(Beginning of Given entries)
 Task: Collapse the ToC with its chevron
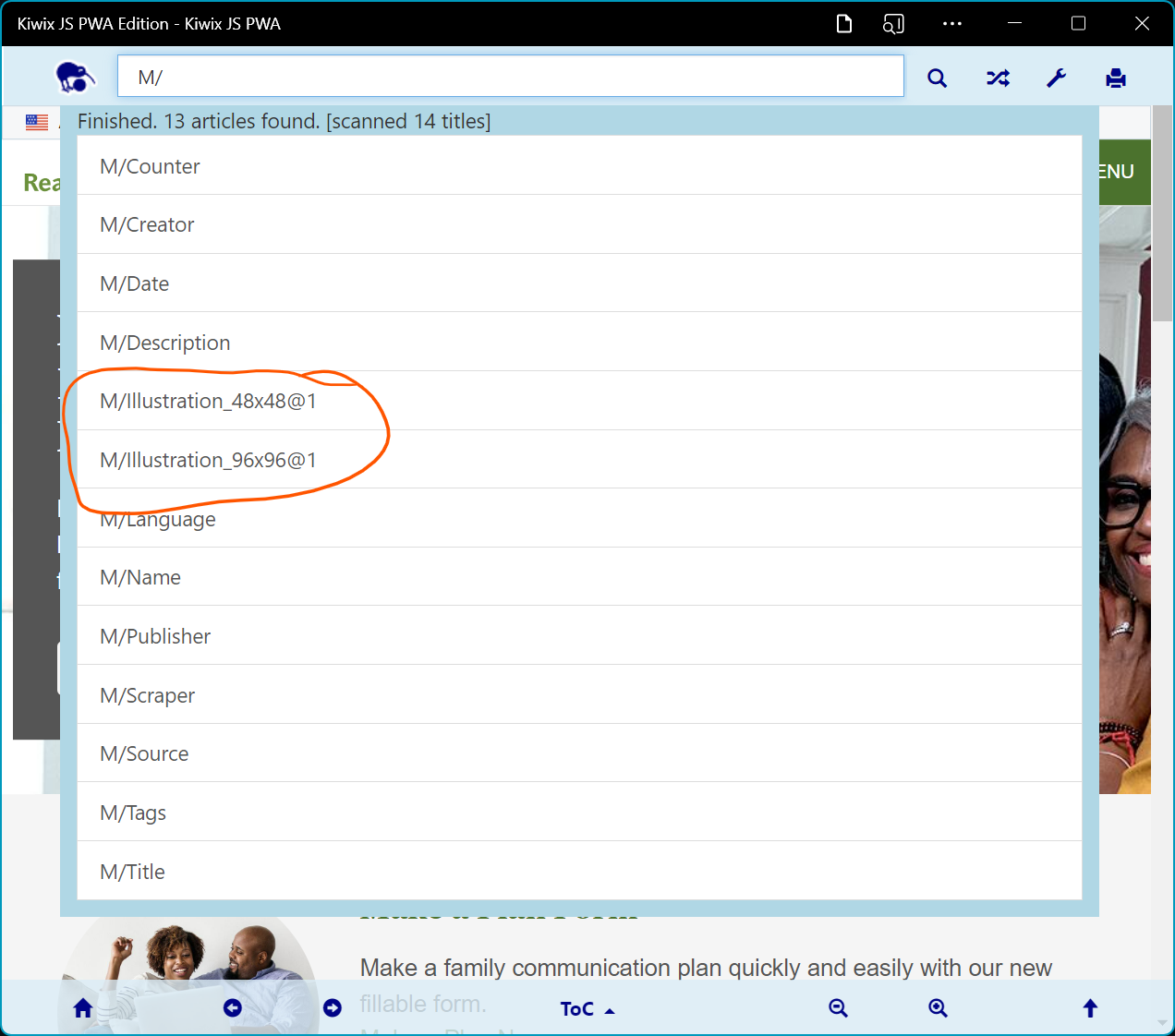(612, 1009)
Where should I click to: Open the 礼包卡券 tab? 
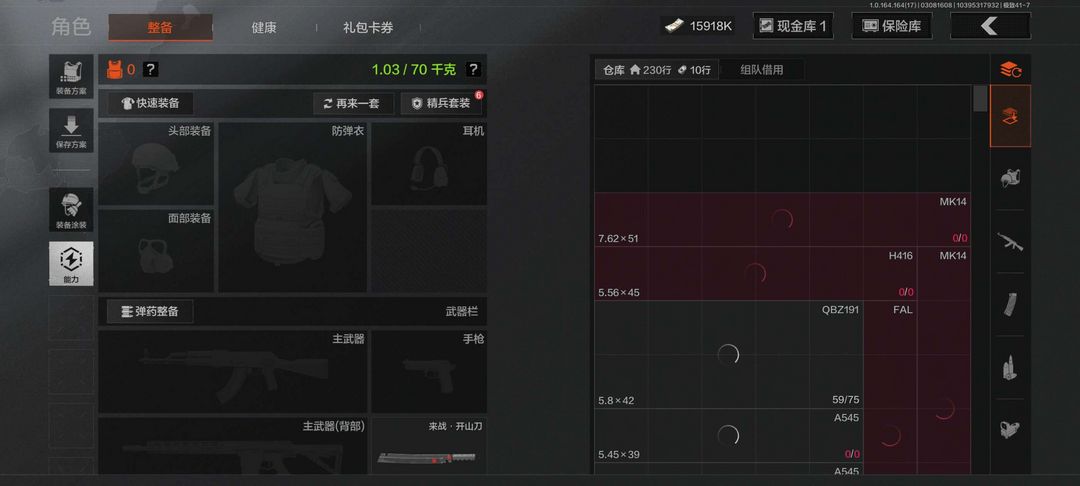click(368, 28)
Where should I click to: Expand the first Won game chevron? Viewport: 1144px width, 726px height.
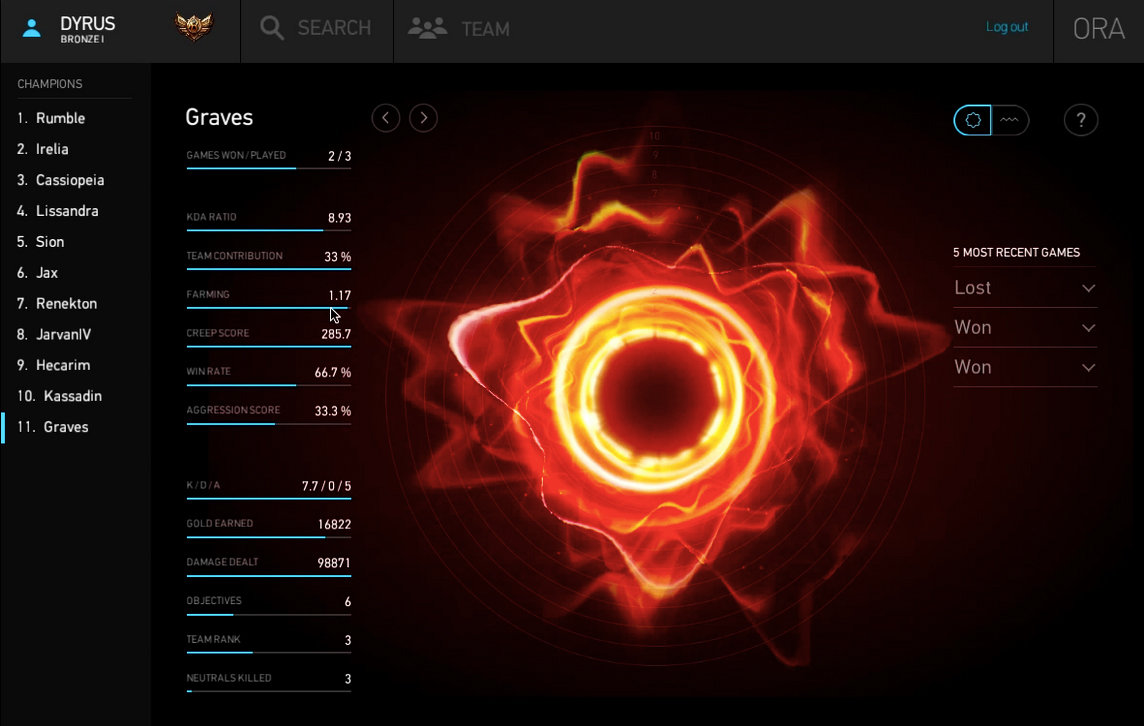tap(1088, 328)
(End of Given entries)
→ **What you are asked to do**:
Every entry above needs to be printed again exactly, with its pictures left out.

→ **Answer for the task**:
 Task: Collapse the ToC with its chevron
(612, 1009)
Where should I click to: Open the 礼包卡券 tab? 
click(368, 28)
Where should I click to: Expand the first Won game chevron? Viewport: 1144px width, 726px height.
tap(1088, 328)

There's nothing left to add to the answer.